» **Requirement A**
In the telemarketing discussion, what method do telemarketers share with spammers, according to one reply?
» **Requirement B**
Transcribe the stretch of the telemarketing discussion from "I may be naive, but" through "be rather low.".

» **Source document**

--

I may be naive, but I cannot think of anybody ever buying something off of a telemarketer, especially nowadays with voice mail and caller I.D. Yet apparently there are still telemarketers out there calling people. What’s the deal? I assume SOME FOLKS must be willing to give their credit card information out to strangers calling them over the phone because these places are still in business. Any ideas?
You basically answered your own question. They exist because there ARE people who fall for it. If there was no money in it, they wouldn’t continue doing it.
The same way spammers do: by making a massive volume of calls at a low cost. If they only pay people per sale/success the costs could be rather low.
You basically answered your own question. They exist because there ARE people who fall for it. If there was no money in it, they wouldn’t continue doing it.
Then perhaps I should ask HOW AND WHY so many people DO fall for it. Do you know?
Many people are uneducated, unsophisticated, and/or gullible. Telemarketers are clever, do their research, and often skirt legalities and possess questionable morals.

--

» **Information given**
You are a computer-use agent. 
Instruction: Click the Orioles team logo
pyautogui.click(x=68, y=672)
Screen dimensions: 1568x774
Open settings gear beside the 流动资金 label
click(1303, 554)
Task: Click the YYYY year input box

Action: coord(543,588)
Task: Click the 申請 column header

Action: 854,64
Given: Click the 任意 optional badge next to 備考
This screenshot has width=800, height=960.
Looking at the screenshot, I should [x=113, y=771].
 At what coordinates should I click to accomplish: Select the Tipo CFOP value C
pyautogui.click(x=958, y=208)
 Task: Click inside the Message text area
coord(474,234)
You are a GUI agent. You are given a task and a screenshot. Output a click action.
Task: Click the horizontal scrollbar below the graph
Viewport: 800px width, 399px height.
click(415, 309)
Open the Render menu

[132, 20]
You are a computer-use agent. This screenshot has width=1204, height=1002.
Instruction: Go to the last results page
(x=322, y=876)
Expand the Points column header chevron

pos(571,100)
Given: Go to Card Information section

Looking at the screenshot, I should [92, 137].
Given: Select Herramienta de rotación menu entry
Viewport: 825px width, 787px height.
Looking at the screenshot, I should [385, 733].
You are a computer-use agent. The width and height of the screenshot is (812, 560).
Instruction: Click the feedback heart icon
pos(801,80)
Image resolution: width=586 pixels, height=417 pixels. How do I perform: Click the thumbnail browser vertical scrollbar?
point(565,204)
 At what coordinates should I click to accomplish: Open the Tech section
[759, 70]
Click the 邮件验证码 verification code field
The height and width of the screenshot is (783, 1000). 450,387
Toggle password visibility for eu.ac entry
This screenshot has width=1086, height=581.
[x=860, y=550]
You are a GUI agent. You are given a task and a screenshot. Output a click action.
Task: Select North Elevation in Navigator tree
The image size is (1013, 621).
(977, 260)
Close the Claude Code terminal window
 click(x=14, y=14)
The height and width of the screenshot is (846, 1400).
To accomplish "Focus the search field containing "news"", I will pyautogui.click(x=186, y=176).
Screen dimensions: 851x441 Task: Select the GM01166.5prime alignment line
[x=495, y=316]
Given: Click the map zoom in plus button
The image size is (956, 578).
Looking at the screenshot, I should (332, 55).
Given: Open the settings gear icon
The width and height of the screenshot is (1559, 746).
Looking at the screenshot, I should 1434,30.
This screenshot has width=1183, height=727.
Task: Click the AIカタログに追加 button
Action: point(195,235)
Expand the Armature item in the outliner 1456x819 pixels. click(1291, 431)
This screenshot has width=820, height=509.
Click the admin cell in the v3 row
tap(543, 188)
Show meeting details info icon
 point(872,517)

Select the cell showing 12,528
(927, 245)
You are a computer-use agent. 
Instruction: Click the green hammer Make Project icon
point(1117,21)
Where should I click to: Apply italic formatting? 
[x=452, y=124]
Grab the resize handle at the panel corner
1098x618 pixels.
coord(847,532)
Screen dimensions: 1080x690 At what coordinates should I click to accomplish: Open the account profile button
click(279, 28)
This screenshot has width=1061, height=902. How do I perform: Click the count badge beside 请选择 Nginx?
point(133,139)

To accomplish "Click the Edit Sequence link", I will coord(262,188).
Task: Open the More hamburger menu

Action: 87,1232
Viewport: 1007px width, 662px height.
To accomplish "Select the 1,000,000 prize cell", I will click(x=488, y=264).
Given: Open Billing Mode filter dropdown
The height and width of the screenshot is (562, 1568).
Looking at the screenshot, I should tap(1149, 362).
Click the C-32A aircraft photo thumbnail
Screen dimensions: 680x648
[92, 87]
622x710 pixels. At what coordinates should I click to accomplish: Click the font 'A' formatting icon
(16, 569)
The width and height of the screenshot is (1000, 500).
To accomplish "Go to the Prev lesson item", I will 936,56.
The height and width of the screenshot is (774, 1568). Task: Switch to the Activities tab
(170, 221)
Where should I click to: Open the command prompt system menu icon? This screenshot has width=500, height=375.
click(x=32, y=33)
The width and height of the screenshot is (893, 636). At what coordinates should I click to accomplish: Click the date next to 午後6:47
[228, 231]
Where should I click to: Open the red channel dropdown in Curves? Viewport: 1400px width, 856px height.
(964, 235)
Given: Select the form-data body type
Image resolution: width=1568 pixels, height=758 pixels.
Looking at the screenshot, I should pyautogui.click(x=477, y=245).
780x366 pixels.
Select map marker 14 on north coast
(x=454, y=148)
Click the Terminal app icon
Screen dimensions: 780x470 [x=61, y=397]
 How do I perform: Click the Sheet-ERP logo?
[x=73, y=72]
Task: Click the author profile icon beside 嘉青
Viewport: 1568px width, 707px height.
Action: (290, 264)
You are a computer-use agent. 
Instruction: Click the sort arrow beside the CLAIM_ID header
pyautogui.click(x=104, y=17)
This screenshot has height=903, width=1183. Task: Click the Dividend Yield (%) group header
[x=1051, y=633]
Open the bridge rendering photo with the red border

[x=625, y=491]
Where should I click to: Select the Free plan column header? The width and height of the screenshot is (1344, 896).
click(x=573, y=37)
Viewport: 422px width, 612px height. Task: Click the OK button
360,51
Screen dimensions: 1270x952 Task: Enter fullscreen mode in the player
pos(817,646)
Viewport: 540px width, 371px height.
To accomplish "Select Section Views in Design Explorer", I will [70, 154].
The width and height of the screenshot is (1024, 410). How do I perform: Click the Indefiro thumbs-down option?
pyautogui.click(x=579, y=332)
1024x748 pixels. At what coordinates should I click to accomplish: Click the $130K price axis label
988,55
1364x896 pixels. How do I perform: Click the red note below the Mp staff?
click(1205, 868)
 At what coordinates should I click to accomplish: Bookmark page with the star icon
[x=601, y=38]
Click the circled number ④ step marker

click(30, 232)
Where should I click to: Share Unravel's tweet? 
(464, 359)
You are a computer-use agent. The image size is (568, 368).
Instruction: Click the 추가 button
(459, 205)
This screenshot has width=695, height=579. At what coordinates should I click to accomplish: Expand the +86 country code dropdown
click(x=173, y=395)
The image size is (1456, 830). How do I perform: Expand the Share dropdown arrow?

--

» **Task answer A**
They make a massive volume of calls at a low cost.

» **Task answer B**
I may be naive, but I cannot think of anybody ever buying something off of a telemarketer, especially nowadays with voice mail and caller I.D. Yet apparently there are still telemarketers out there calling people. What’s the deal? I assume SOME FOLKS must be willing to give their credit card information out to strangers calling them over the phone because these places are still in business. Any ideas?
You basically answered your own question. They exist because there ARE people who fall for it. If there was no money in it, they wouldn’t continue doing it.
The same way spammers do: by making a massive volume of calls at a low cost. If they only pay people per sale/success the costs could be rather low.